Regulatory effect of bacterial melanin on the isoforms of new superoxide-producing associates from rat tissues in rotenone-induced Parkinson’s disease

According to recent research, selective neuronal vulnerability in Parkinson’s disease (PD) results from several phenotypic traits, including calcium-dependent, feed-forward control of mitochondrial respiration leading to elevated reactive oxygen species and cytosolic calcium concentration, an extensive axonal arbor, and a reactive neurotransmitter.

Therefore, antioxidant therapy is a promising direction in the treatment of PD.

In vitro studies have indicated the survival-promoting activity of bacterial melanin (BM) on midbrain dopaminergic neuron cultures.

It has been established that BM has a number of protective and anti-inflammatory properties, so there is a high probability of a protective effect of BM in the early stages of PD.

In this study, PD was induced through the unilateral intracerebral administration of rotenone followed by bacterial melanin.
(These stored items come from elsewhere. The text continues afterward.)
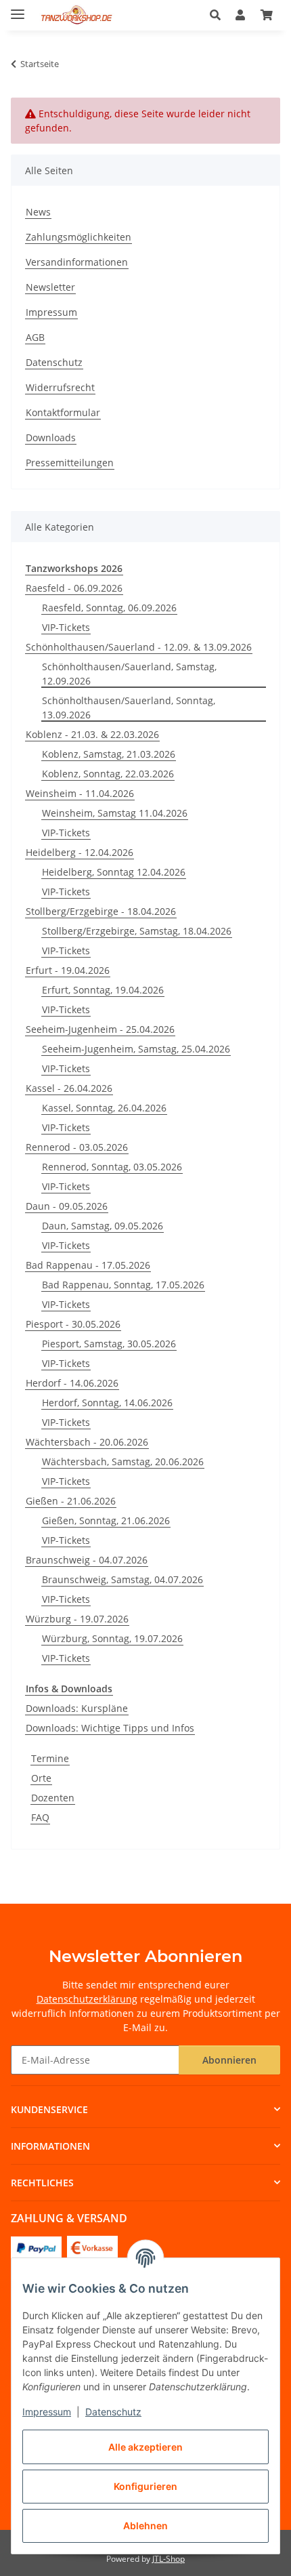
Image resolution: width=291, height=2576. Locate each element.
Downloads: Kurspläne (77, 1708)
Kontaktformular (63, 412)
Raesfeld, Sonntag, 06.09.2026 (109, 607)
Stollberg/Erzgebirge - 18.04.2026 (101, 911)
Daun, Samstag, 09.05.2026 (102, 1225)
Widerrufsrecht (60, 387)
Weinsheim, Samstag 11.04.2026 (114, 812)
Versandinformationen (77, 261)
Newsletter (50, 287)
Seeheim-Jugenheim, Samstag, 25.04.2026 (136, 1048)
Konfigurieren (145, 2486)
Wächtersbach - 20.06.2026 (87, 1441)
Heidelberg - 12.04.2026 (79, 852)
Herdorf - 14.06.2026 (72, 1382)
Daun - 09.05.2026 (67, 1206)
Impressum (46, 2411)
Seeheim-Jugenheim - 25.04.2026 (100, 1029)
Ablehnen (145, 2525)
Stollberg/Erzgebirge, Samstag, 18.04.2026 (136, 930)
Tissues (brain, lungs, and small intestine) from the observed groups underwent isolation and purification to extract isoforms of new thermostable superoxide (О(2)(−))-producing associates between NADPH-containing lipoprotein (NLP) and NADPH oxidase-Nox (NLP-Nox).

The optical absorption spectral characteristics, specific amounts, stationary concentration of the produced О(2)(−), and the content of NADPH in the observed associates were determined.
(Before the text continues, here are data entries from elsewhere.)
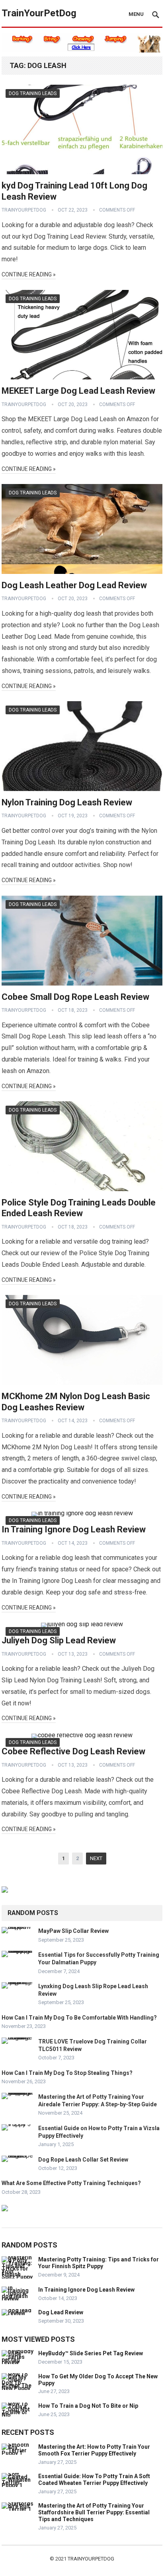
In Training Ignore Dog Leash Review (74, 1529)
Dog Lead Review (60, 2312)
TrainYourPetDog (39, 13)
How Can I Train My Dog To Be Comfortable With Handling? (79, 2017)
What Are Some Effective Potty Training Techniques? (71, 2183)
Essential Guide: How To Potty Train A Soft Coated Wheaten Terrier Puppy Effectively (94, 2479)
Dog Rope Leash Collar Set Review (83, 2159)
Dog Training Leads (33, 93)
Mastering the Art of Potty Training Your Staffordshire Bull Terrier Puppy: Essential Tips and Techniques (94, 2512)
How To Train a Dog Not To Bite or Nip (88, 2406)
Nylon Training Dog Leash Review (67, 802)
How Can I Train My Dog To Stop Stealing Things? (67, 2073)
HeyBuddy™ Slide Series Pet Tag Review (90, 2353)
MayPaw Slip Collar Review (73, 1931)
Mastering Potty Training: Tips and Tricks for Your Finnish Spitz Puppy (98, 2262)
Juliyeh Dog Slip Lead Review (59, 1640)
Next (96, 1858)
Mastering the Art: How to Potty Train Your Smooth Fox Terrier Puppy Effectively (94, 2450)
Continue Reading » (29, 274)
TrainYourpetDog (91, 2559)
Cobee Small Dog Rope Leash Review (75, 997)
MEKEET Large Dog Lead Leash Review (78, 391)
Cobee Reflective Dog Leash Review (73, 1751)
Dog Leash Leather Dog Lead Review (74, 585)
The optical absorption spectra of the NLP-Nox isoforms in the visible and UV regions in the experimental groups did not differ from those of the control group.

However, compared with the control group, the specific content of the total fractions of NLP-Nox isoforms associated with PD groups was higher, especially in the small intestine.

These findings suggest that the described changes may represent a novel mechanism for rotenone-induced PD.

Furthermore, bacterial melanin demonstrated antioxidant properties and regulated membrane formation in the brain, lung, and small intestine.

This regulation occurred by inhibiting the release of new membrane-bound formations (NLP-Nox associates) from these membranes while simultaneously regulating the steady-state concentration of the formed О(2)(−).